The relocation of production channels, which began in developed countries due to strong international clashes in recent years, runs the risk of costing these savings much without necessarily allowing the clashes in question to be amortized, warns the OECD on Monday.
But according to its conclusions, “the relocation that involves greater customs duties, subsidies to national production and additional limitations” could “reduce world trade in more than 18% and world GDP by more than 5%.”
Depending on the developed countries analyzed by the international organization, the losses of wealth in each country would be extended “between 1.1% and 12.2% of GDP according to the intensity and nature of its world value chain,” the OECD continues.

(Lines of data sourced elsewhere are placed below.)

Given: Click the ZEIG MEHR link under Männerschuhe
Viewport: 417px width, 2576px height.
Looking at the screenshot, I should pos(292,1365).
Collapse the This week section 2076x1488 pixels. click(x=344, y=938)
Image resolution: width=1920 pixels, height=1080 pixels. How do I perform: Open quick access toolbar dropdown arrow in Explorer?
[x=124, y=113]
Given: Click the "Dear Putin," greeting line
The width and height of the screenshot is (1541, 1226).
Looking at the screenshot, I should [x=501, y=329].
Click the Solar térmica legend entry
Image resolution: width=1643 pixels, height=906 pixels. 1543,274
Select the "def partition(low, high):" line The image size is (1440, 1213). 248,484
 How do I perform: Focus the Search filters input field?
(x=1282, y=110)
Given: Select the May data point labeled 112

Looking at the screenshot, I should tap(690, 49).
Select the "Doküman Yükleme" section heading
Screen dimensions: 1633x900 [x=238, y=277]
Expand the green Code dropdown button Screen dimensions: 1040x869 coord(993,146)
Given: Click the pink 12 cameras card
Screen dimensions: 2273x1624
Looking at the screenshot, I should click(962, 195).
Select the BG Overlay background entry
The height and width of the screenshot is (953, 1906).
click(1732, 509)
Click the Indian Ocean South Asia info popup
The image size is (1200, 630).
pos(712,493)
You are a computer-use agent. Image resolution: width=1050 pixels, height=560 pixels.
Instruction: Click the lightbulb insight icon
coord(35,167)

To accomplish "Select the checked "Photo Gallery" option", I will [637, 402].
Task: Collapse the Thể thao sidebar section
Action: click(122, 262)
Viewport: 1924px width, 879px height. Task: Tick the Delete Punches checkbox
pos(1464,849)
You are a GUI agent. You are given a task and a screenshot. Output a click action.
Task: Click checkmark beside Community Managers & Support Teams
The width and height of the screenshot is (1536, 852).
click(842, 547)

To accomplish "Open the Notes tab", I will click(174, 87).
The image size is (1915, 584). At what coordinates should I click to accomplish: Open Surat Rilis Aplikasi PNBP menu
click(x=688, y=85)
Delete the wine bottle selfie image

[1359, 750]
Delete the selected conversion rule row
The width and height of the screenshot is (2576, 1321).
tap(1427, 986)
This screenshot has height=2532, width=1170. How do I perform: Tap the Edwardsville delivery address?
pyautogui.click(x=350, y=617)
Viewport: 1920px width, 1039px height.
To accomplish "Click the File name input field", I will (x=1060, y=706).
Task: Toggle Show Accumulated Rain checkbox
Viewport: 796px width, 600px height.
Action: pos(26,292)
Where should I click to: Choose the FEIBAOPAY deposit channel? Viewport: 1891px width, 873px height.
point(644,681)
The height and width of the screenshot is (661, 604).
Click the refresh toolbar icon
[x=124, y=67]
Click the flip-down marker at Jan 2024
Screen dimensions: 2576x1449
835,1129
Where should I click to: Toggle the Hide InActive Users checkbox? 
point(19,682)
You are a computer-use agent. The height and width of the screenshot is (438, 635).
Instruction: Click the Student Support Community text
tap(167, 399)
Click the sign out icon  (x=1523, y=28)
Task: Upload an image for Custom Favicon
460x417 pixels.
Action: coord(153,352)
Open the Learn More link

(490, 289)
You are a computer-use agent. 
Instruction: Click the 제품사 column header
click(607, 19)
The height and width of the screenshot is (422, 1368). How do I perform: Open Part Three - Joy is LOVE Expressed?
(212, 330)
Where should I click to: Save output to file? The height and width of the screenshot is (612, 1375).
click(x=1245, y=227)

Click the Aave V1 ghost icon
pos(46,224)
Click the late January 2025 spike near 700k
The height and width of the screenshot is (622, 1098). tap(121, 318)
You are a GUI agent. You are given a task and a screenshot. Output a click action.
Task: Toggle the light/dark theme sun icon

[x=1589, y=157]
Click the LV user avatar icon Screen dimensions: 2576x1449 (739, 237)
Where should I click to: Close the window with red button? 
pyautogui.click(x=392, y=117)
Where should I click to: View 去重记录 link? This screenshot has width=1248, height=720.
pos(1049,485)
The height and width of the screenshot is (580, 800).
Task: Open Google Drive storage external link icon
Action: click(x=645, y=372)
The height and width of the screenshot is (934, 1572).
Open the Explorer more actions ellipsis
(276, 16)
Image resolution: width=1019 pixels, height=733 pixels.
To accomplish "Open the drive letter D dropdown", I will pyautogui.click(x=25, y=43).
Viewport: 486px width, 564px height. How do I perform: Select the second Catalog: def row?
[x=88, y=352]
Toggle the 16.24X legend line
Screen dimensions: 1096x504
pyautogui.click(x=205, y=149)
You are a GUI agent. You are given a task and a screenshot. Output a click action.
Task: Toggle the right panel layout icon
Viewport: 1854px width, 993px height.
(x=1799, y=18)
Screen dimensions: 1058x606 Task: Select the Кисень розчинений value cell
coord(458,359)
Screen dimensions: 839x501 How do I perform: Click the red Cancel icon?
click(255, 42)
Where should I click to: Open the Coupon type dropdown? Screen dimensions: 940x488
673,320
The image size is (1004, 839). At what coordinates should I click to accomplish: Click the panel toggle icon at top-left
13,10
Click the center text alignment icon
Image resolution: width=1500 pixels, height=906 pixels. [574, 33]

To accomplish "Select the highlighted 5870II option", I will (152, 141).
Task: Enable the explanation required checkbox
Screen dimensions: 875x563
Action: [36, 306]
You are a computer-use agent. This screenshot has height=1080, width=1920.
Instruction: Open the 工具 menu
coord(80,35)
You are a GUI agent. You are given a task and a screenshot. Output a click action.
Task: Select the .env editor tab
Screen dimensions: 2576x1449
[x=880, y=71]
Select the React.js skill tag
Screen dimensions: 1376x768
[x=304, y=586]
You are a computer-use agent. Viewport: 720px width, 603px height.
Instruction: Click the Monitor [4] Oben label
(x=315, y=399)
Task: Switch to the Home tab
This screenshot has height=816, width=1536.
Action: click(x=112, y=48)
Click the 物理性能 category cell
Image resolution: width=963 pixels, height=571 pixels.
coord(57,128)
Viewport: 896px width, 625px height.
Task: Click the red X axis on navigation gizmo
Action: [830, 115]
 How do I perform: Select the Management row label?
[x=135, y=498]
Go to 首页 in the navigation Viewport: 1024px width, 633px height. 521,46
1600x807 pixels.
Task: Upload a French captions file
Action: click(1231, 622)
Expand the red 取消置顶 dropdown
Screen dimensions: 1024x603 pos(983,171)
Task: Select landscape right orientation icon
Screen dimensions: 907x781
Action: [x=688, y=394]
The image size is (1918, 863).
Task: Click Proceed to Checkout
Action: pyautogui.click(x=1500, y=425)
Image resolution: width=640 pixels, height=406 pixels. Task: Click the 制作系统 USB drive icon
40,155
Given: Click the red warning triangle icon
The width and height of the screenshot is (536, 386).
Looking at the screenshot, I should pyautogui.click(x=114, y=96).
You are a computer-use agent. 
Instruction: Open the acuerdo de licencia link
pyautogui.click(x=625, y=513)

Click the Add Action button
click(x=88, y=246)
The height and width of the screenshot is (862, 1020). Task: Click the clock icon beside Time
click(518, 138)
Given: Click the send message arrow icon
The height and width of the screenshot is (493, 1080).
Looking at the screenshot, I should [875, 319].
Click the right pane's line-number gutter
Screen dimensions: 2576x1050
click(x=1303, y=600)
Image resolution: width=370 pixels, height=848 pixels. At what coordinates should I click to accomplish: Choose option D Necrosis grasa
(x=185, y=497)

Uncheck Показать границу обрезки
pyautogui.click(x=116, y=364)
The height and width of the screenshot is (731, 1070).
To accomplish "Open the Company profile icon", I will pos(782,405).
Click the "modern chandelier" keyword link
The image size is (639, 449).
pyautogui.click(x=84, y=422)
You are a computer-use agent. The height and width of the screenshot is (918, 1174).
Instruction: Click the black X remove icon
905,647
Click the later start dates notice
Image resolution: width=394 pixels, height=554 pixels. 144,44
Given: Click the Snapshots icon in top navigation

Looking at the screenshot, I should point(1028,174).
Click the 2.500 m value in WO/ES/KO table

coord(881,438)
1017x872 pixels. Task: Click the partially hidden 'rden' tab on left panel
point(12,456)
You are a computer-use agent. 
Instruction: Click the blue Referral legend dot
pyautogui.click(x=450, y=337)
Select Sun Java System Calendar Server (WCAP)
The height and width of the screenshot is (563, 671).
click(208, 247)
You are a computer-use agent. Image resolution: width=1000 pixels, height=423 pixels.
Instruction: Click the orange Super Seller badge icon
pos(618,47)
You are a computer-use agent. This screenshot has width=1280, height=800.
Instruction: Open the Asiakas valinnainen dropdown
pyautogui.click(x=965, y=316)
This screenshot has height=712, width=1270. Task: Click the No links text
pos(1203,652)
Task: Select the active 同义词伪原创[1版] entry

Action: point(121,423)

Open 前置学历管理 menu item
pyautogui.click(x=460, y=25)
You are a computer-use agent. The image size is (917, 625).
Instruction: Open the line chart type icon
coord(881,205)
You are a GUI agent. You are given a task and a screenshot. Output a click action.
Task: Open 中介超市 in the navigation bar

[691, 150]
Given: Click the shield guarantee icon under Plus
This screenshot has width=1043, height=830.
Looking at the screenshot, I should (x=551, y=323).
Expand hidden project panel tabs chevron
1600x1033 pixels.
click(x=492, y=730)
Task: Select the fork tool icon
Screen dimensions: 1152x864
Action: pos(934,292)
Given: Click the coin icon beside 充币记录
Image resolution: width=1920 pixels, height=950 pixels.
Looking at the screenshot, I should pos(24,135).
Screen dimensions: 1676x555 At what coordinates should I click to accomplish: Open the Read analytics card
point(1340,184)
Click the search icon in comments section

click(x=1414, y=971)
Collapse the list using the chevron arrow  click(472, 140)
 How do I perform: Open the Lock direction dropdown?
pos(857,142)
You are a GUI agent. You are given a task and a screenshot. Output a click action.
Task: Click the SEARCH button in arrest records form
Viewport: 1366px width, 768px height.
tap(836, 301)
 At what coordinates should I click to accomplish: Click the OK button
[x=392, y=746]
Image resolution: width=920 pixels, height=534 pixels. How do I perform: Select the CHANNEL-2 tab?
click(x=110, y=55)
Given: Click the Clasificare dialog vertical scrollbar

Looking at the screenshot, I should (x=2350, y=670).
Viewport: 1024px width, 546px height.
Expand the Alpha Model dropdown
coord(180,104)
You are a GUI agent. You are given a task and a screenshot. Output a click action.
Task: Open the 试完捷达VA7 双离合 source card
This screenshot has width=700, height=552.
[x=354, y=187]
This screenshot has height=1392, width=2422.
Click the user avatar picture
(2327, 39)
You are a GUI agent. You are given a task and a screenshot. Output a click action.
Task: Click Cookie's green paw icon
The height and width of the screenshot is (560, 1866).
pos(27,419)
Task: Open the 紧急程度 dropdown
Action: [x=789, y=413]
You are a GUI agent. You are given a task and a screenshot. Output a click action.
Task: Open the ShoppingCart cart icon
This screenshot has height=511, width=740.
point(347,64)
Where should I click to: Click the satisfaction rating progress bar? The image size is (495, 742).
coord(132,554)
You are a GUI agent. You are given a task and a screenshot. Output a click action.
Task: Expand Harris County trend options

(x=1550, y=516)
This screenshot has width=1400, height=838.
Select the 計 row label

It is likely that Canada, the United Kingdom and Australia suffer more, calculated the institution based in Paris, as well as the United States, South Korea and South Africa.
A relocated economy “is no more resistant to clashes”
In addition to wealth losses linked to the reorganization of production channels, OECD calculations reveal that a relocated economy “is no more resistant to clashes in terms of GDP, production and consumption stability” than when chains spread.
The explosion of production chains has been one of the main characteristics of globalization in recent decades, which makes it possible to reduce poverty in the world through specialization, recalls the OECD, an international organization that promotes free trade.
However, this model has weakened from the Covid-19 Pandemia that highlighted the huge units, symbolized by the shortage of surgical masks manufactured in China, which led to an awareness of developed countries on the need to relocate part of their production at national scale or close partners.
The war in Ukraine was also an electrocho on the European dependence on Russian energy, and in general with unreliable partners.
In recent years, some countries have highlighted the desire to reverse the slow deindustrialization process of developed countries, which has seen that many factories move to low -cost countries, with the aim of relocating jobs, illustrated by Donald Trump’s commercial policy.